En uno de sus libros, Carl Jung relata una conversación que mantuvo con un jefe nativo americano que le señaló que, desde su punto de vista, la mayoría de los blancos tienen un rostro tenso, una mirada fija y un comportamiento cruel. El jefe indio dijo: «Siempre están buscando algo. ¿Pero qué es? Los blancos siempre quieren algo. Siempre están preocupados e inquietos. No sabemos lo que quieren. Para nosotros, están locos».
Por supuesto, este trasfondo de malestar constante comenzó mucho antes del advenimiento de la civilización industrial occidental. Pero en la civilización occidental, que ahora se extiende por casi todo el planeta, incluida la mayor parte de Oriente, este malestar se manifiesta con una agudeza sin precedentes.

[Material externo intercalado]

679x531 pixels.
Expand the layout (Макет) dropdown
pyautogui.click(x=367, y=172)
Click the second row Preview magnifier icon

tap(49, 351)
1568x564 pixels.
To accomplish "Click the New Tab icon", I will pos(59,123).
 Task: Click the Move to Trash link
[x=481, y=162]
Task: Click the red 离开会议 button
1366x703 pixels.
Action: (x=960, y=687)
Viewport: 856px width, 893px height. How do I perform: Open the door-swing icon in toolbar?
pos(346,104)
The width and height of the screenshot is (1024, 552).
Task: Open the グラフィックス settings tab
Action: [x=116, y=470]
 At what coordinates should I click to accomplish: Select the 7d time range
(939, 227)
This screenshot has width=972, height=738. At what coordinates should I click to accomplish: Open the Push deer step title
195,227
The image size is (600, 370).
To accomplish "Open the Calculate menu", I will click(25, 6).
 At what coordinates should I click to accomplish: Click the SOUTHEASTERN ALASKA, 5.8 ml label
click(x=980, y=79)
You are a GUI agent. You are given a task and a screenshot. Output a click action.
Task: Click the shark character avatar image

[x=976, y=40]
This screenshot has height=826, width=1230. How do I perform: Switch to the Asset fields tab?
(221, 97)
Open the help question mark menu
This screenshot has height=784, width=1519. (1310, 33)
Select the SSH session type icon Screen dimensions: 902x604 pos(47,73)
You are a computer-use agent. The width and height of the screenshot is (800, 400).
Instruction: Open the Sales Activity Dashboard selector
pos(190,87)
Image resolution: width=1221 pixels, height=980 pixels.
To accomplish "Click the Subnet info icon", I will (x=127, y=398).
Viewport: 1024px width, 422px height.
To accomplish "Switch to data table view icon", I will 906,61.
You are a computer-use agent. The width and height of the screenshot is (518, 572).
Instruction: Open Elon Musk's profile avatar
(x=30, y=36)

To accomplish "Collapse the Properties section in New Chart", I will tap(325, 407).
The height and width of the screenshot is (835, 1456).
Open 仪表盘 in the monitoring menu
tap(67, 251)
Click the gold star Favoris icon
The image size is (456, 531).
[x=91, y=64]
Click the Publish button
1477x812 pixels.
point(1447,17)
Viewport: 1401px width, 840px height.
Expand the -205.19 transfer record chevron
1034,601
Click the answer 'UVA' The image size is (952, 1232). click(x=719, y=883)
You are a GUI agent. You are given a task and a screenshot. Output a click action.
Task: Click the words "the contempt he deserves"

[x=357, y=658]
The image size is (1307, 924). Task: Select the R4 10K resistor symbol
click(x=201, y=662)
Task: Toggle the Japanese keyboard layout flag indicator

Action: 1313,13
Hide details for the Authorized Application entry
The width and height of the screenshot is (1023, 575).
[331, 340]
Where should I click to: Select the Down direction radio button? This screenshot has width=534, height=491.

Existía en la época de Jesús, y seiscientos años antes en la época de Buda, y mucho antes aún. «¿Por qué estáis siempre ansiosos?», preguntó Jesús a sus discípulos. «¿Puede un pensamiento ansioso añadir un solo día a tu vida?» Y Buda enseñó que todo el sufrimiento proviene de nuestras constantes ansias y deseos.
Como disfunción colectiva, la resistencia al presente está intrínsecamente ligada a nuestra pérdida de conciencia del Ser, y es el fundamento de nuestra civilización industrial deshumanizada.
Por cierto, Freud también reconoció la existencia de este malestar subyacente y escribió sobre él en su libro «Malestar en la civilización», pero no reconoció su verdadera raíz ni se dio cuenta de que era posible liberarse de él.
Esta disfunción colectiva, ha creado una civilización muy problemática y extraordinariamente violenta que se ha convertido en una amenaza no sólo para sí misma, sino para toda la vida del planeta.